• [EXERCISE] Copy the data from the line with "Click the refresh" up to and including the line with "Image resolution: width=497", changing "refresh icon" to "reload icon" and leaving everything else unchanged.

• [DATA TO PROCESS]
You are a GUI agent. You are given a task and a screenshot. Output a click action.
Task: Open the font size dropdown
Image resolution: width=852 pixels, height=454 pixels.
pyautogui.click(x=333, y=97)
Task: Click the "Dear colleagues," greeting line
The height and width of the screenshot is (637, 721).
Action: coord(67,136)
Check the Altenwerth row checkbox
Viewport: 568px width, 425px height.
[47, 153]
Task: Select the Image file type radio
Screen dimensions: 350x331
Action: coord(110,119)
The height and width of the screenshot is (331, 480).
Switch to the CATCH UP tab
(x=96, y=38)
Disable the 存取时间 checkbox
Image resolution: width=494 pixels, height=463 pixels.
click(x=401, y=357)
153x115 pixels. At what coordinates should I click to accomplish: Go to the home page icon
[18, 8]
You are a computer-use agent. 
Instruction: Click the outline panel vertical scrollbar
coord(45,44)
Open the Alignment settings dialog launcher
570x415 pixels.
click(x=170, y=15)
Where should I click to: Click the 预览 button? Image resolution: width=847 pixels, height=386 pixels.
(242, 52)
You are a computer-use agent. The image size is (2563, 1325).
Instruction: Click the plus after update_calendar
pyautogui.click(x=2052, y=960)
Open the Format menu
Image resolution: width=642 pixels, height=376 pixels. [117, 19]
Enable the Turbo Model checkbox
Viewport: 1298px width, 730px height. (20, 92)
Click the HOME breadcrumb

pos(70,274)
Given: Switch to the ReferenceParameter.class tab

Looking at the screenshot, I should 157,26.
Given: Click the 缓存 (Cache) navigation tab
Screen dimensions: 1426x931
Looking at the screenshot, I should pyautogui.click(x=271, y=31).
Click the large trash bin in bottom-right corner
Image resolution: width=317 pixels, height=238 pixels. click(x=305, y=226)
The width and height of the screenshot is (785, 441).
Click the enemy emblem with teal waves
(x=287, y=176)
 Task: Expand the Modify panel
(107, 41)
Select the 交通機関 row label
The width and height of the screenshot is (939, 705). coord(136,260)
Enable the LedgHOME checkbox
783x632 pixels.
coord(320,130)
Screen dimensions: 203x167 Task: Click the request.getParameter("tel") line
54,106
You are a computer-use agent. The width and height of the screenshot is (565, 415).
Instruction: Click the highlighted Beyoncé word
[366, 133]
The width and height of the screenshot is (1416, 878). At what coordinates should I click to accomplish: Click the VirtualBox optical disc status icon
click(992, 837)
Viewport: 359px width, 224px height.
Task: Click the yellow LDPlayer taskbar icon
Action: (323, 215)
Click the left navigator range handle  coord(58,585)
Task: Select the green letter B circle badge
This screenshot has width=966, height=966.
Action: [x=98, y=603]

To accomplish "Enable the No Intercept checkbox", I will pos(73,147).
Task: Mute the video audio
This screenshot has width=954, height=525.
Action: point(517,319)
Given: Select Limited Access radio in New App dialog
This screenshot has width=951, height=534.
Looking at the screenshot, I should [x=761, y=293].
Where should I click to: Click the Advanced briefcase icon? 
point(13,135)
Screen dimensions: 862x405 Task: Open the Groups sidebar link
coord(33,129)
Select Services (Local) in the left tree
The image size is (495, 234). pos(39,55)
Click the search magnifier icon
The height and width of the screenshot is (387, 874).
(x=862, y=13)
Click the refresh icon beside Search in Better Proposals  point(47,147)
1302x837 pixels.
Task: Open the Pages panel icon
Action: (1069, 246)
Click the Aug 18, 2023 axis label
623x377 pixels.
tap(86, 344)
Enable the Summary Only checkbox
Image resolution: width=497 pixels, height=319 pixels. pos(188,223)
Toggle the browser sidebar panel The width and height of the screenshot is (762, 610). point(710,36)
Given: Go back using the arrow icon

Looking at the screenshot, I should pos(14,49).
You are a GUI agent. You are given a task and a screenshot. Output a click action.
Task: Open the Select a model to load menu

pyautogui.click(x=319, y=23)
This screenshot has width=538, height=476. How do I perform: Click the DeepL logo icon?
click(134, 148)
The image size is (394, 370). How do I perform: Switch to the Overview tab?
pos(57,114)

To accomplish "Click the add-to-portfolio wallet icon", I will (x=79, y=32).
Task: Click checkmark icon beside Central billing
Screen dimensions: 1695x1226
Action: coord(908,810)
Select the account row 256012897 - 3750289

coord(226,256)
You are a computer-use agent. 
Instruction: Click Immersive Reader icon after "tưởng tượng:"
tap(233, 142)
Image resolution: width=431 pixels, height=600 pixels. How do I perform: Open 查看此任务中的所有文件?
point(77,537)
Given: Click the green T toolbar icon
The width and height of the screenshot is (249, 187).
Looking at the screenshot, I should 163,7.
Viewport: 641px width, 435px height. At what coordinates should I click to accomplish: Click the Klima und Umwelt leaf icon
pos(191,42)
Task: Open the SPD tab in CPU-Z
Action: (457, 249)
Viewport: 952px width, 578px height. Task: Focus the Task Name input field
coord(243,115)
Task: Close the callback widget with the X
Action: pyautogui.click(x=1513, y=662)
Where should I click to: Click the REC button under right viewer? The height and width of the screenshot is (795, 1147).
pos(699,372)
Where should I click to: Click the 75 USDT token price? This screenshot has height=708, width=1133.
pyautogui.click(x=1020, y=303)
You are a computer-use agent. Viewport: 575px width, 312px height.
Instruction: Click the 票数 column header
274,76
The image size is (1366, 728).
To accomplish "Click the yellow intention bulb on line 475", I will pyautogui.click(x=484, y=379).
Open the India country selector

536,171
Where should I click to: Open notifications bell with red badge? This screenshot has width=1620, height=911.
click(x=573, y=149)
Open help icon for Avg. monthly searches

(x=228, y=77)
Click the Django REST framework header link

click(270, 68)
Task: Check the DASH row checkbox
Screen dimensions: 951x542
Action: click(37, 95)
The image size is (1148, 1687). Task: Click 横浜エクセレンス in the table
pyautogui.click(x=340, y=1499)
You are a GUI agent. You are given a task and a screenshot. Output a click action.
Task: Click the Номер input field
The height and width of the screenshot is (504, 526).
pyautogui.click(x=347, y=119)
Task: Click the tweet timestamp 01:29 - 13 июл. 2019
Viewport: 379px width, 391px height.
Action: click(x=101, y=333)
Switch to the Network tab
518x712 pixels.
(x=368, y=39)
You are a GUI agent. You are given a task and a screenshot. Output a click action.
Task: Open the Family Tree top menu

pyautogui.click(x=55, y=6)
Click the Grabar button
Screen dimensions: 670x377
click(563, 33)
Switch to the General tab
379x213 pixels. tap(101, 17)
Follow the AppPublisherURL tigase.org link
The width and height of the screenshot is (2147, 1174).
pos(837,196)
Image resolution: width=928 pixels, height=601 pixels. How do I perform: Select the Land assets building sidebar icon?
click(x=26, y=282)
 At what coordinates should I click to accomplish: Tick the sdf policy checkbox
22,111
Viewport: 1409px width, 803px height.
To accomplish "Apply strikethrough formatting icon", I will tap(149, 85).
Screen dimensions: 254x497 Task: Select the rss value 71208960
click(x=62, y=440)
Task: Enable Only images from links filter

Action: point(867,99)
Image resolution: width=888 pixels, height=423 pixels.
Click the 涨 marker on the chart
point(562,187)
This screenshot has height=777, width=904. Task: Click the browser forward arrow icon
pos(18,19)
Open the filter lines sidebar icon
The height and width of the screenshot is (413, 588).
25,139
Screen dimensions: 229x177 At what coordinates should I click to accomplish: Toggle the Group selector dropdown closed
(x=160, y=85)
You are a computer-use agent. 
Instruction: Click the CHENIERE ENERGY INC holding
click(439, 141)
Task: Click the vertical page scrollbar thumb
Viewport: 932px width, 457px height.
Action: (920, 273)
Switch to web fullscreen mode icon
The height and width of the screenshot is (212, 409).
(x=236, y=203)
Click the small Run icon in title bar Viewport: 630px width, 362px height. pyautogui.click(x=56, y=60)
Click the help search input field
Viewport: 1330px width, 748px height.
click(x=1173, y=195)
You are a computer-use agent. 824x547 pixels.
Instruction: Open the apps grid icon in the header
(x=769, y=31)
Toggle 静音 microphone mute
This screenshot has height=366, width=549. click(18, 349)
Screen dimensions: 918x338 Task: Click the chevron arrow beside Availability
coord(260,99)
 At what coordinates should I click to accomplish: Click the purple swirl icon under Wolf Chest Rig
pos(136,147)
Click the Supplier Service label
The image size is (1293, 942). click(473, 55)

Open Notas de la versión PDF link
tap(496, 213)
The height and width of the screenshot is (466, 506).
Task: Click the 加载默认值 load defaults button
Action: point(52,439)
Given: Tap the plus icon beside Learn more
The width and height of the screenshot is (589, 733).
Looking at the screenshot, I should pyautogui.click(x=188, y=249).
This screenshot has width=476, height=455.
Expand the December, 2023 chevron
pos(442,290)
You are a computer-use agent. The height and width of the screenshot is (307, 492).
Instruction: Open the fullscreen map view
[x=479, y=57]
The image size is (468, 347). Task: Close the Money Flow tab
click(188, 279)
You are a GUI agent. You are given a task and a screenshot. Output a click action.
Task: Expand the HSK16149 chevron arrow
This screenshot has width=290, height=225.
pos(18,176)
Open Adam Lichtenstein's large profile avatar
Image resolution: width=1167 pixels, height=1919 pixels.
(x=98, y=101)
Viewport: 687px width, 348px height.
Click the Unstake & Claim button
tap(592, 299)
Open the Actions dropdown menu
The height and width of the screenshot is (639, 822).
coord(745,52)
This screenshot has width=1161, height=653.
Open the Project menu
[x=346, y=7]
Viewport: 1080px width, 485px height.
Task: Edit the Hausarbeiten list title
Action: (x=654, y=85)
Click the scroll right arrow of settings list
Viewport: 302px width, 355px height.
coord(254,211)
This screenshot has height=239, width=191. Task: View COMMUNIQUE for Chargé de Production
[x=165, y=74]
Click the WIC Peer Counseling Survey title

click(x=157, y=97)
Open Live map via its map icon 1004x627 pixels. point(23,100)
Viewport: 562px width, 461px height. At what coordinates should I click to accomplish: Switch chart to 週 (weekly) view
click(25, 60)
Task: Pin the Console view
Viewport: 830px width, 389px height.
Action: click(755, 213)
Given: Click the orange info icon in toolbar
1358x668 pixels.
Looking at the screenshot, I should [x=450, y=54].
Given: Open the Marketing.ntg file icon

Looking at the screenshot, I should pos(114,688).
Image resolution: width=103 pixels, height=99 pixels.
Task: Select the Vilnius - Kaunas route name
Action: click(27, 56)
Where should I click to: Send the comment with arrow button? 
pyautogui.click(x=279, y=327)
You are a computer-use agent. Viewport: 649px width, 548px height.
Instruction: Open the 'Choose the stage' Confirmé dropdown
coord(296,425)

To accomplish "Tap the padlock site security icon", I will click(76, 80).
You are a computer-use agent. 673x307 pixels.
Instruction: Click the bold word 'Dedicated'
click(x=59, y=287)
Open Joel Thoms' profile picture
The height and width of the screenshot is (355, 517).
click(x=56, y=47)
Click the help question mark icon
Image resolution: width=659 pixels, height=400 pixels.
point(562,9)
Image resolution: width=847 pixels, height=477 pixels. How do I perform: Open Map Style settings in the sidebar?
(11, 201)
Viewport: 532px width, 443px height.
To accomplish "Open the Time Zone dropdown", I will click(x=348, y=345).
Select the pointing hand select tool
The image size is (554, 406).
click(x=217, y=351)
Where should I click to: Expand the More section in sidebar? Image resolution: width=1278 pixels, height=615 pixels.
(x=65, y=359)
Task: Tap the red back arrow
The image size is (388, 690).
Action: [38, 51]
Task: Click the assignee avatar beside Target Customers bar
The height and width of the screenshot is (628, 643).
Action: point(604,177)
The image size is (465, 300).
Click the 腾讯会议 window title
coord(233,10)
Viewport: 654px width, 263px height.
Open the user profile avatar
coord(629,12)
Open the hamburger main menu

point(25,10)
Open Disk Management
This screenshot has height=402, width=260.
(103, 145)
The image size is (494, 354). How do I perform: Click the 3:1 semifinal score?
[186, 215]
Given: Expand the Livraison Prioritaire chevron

• [REPLY]
Click the reload icon beside Search in Better Proposals  point(47,147)
1302x837 pixels.
Task: Open the Pages panel icon
Action: (1069, 246)
Click the Aug 18, 2023 axis label
623x377 pixels.
tap(86, 344)
Enable the Summary Only checkbox
Image resolution: width=497 pixels, height=319 pixels. pos(188,223)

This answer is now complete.